▶ What you should do
Arrange the part of the records that opens with the line containing "The width and height of the screenshot is (1341, 756)." and closes with the line containing "coord(7,66)" as a JSON list of strings, one string per line and blank lines omitted.
_ _ _ _ _
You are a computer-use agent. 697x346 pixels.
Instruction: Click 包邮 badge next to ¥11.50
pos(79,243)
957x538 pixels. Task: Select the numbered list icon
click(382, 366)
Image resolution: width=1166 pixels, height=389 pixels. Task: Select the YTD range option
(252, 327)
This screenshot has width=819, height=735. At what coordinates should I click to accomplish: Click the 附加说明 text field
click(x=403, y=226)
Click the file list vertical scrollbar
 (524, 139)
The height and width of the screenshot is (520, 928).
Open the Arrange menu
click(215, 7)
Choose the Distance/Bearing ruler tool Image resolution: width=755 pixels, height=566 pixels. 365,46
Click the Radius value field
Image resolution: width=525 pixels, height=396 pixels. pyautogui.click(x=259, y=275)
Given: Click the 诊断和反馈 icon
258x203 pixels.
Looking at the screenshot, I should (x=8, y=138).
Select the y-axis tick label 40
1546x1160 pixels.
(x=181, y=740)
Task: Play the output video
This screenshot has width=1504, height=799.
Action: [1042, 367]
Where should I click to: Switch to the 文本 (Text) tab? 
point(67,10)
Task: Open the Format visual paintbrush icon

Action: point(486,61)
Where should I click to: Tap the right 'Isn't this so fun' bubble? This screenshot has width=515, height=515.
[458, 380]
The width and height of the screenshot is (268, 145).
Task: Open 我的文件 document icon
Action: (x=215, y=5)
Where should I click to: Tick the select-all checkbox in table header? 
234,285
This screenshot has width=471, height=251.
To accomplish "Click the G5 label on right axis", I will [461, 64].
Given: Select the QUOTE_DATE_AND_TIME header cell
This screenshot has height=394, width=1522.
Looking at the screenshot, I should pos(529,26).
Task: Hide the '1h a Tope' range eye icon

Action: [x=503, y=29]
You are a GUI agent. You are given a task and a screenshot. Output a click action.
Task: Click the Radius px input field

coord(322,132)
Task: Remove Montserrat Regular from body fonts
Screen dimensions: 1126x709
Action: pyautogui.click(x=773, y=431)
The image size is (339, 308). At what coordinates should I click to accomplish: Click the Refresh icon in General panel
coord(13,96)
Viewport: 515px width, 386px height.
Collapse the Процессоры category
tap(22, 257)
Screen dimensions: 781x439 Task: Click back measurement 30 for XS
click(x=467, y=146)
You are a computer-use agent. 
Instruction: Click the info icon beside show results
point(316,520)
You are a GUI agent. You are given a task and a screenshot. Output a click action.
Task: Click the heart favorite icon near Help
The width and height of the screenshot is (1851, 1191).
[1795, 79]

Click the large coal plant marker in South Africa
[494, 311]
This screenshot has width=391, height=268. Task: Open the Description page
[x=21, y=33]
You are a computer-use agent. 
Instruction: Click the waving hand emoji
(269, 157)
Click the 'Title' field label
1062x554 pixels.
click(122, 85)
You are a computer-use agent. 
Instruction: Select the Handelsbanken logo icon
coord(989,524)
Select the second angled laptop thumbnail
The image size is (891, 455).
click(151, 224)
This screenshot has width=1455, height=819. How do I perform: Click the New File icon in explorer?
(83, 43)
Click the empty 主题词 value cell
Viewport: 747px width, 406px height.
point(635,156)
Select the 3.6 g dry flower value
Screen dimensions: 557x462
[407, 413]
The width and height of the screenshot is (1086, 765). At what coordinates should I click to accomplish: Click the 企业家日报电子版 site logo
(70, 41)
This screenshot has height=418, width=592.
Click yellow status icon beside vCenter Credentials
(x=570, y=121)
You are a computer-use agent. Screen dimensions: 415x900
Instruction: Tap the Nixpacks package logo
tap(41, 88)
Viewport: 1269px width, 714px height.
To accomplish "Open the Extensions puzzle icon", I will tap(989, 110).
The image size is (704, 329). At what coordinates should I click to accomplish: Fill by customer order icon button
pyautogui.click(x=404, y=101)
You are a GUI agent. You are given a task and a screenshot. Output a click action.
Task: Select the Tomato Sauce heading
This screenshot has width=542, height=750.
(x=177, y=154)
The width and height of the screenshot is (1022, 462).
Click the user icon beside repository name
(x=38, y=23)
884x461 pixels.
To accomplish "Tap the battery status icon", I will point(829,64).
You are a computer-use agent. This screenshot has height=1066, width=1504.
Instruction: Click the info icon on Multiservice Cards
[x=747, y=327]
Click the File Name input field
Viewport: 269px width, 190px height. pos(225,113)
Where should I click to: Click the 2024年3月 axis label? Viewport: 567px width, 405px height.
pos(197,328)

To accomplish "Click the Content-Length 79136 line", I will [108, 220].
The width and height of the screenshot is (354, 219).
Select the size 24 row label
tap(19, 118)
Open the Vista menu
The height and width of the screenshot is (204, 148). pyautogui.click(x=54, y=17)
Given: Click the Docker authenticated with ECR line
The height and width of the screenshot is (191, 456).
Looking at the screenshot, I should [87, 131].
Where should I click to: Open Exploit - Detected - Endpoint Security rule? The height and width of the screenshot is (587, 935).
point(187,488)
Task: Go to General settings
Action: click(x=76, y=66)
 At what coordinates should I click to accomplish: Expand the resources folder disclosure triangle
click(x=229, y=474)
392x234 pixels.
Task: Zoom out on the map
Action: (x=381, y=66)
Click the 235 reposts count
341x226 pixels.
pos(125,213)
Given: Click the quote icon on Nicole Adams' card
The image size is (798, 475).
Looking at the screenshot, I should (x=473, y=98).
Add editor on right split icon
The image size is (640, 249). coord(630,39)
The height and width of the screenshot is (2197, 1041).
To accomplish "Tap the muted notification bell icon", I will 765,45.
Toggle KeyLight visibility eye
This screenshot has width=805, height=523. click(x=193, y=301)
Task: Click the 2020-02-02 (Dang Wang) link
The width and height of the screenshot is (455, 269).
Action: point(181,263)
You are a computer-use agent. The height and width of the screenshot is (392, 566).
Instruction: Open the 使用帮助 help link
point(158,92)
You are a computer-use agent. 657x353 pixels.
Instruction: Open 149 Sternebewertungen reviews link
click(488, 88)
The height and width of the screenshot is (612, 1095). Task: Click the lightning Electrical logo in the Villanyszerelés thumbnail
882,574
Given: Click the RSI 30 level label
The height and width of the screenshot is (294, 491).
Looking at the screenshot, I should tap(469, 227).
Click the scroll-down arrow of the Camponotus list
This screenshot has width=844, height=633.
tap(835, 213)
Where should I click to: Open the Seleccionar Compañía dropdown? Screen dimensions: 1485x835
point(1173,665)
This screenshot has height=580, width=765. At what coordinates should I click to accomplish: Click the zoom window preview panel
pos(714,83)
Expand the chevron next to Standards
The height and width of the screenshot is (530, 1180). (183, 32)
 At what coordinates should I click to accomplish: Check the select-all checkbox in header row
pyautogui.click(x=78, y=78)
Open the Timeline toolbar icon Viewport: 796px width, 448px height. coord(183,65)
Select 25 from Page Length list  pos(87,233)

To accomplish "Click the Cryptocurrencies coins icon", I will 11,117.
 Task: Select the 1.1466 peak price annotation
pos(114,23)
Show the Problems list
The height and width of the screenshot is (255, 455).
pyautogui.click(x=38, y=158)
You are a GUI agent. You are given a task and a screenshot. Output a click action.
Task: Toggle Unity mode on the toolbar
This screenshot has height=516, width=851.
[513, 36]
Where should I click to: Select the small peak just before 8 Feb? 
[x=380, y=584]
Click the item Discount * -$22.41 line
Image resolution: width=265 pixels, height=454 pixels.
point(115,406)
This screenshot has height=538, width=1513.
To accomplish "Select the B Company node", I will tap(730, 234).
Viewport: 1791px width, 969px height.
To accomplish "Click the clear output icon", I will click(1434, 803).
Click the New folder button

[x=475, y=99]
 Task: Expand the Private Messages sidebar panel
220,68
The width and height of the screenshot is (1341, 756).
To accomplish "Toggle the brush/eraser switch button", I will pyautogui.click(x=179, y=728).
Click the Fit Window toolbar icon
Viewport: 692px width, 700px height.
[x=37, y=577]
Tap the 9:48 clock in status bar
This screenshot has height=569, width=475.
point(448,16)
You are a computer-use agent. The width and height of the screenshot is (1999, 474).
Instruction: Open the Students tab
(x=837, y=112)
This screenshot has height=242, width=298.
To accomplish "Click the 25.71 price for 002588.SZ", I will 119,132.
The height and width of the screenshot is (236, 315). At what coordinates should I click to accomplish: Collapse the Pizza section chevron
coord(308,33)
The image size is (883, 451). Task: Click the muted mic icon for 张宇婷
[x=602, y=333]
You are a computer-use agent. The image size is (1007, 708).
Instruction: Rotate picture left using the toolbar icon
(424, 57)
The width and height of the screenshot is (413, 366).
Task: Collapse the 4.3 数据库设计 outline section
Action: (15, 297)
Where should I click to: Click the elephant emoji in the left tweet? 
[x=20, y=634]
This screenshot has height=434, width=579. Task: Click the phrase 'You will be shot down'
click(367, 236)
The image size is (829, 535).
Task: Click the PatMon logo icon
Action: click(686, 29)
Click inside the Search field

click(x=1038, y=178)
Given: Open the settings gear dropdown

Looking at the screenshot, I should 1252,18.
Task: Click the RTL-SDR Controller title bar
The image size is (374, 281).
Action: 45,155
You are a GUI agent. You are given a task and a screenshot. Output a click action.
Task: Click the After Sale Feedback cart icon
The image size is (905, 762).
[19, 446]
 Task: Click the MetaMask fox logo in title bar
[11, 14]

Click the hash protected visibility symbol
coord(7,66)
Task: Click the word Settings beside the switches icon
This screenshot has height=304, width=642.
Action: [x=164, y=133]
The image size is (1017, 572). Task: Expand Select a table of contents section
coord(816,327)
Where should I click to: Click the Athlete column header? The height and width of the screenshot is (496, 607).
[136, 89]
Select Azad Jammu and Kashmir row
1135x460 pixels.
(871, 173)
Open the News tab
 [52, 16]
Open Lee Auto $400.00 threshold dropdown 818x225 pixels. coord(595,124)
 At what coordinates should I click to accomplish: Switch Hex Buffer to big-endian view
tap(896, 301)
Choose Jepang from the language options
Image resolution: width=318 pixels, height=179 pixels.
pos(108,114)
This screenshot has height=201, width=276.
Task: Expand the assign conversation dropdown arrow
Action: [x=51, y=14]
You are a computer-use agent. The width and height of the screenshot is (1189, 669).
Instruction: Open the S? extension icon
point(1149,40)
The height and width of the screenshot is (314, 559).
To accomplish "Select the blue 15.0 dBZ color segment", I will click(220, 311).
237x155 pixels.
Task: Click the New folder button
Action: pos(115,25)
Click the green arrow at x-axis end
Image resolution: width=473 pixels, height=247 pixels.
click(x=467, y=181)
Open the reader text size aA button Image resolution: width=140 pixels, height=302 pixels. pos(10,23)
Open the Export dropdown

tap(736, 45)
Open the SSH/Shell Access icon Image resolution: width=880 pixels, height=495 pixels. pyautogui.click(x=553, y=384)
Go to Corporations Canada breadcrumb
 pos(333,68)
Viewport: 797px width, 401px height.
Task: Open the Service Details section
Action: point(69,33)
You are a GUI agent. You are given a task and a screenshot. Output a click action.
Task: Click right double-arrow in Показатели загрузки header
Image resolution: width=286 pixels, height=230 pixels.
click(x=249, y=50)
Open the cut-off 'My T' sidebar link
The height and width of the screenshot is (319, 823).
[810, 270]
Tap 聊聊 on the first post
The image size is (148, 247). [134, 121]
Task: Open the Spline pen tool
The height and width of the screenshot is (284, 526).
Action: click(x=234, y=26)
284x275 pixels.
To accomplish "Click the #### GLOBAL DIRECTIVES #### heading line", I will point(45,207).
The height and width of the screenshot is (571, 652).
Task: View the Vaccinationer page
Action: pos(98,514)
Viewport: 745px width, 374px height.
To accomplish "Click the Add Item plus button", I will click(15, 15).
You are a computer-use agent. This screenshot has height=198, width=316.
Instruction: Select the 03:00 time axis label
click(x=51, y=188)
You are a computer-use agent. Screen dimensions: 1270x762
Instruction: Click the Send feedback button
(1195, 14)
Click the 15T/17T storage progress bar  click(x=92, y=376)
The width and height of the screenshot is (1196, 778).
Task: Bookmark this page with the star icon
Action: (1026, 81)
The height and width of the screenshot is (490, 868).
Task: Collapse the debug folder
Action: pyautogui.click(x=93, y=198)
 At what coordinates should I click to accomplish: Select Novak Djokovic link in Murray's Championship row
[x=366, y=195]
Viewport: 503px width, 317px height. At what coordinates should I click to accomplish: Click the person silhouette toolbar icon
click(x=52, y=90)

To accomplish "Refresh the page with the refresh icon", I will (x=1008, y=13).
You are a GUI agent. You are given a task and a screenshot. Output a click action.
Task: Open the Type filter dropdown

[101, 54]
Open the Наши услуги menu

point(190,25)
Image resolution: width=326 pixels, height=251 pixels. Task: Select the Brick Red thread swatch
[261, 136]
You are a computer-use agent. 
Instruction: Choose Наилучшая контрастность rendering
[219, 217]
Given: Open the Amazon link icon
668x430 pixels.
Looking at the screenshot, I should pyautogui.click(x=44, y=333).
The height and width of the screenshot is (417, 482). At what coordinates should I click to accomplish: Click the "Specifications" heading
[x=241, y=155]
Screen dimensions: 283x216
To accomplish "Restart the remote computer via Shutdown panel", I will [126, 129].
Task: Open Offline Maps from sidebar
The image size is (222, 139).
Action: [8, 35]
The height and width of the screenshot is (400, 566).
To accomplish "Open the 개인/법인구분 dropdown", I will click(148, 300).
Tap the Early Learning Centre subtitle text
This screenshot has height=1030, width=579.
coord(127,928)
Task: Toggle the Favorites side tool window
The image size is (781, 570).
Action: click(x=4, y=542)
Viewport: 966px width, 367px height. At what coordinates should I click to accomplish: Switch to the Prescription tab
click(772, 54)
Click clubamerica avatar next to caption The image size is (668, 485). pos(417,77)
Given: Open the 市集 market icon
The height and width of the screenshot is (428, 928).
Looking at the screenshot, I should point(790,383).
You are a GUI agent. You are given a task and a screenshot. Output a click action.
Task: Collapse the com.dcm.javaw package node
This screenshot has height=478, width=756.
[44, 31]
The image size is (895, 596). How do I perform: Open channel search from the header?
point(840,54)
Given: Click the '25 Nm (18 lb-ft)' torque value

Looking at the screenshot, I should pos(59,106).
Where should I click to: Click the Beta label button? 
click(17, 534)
_ _ _ _ _
▶ Response
[
  "The width and height of the screenshot is (1341, 756).",
  "To accomplish \"Toggle the brush/eraser switch button\", I will pyautogui.click(x=179, y=728).",
  "Click the Fit Window toolbar icon",
  "Viewport: 692px width, 700px height.",
  "[x=37, y=577]",
  "Tap the 9:48 clock in status bar",
  "This screenshot has height=569, width=475.",
  "point(448,16)",
  "You are a computer-use agent. The width and height of the screenshot is (1999, 474).",
  "Instruction: Open the Students tab",
  "(x=837, y=112)",
  "This screenshot has height=242, width=298.",
  "To accomplish \"Click the 25.71 price for 002588.SZ\", I will 119,132.",
  "The height and width of the screenshot is (236, 315). At what coordinates should I click to accomplish: Collapse the Pizza section chevron",
  "coord(308,33)",
  "The image size is (883, 451). Task: Click the muted mic icon for 张宇婷",
  "[x=602, y=333]",
  "You are a computer-use agent. The image size is (1007, 708).",
  "Instruction: Rotate picture left using the toolbar icon",
  "(424, 57)",
  "The width and height of the screenshot is (413, 366).",
  "Task: Collapse the 4.3 数据库设计 outline section",
  "Action: (15, 297)",
  "Where should I click to: Click the elephant emoji in the left tweet? ",
  "[x=20, y=634]",
  "This screenshot has height=434, width=579. Task: Click the phrase 'You will be shot down'",
  "click(367, 236)",
  "The image size is (829, 535).",
  "Task: Click the PatMon logo icon",
  "Action: click(686, 29)",
  "Click inside the Search field",
  "click(x=1038, y=178)",
  "Given: Open the settings gear dropdown",
  "Looking at the screenshot, I should 1252,18.",
  "Task: Click the RTL-SDR Controller title bar",
  "The image size is (374, 281).",
  "Action: 45,155",
  "You are a GUI agent. You are given a task and a screenshot. Output a click action.",
  "Task: Click the After Sale Feedback cart icon",
  "The image size is (905, 762).",
  "[19, 446]",
  " Task: Click the MetaMask fox logo in title bar",
  "[11, 14]",
  "Click the hash protected visibility symbol",
  "coord(7,66)"
]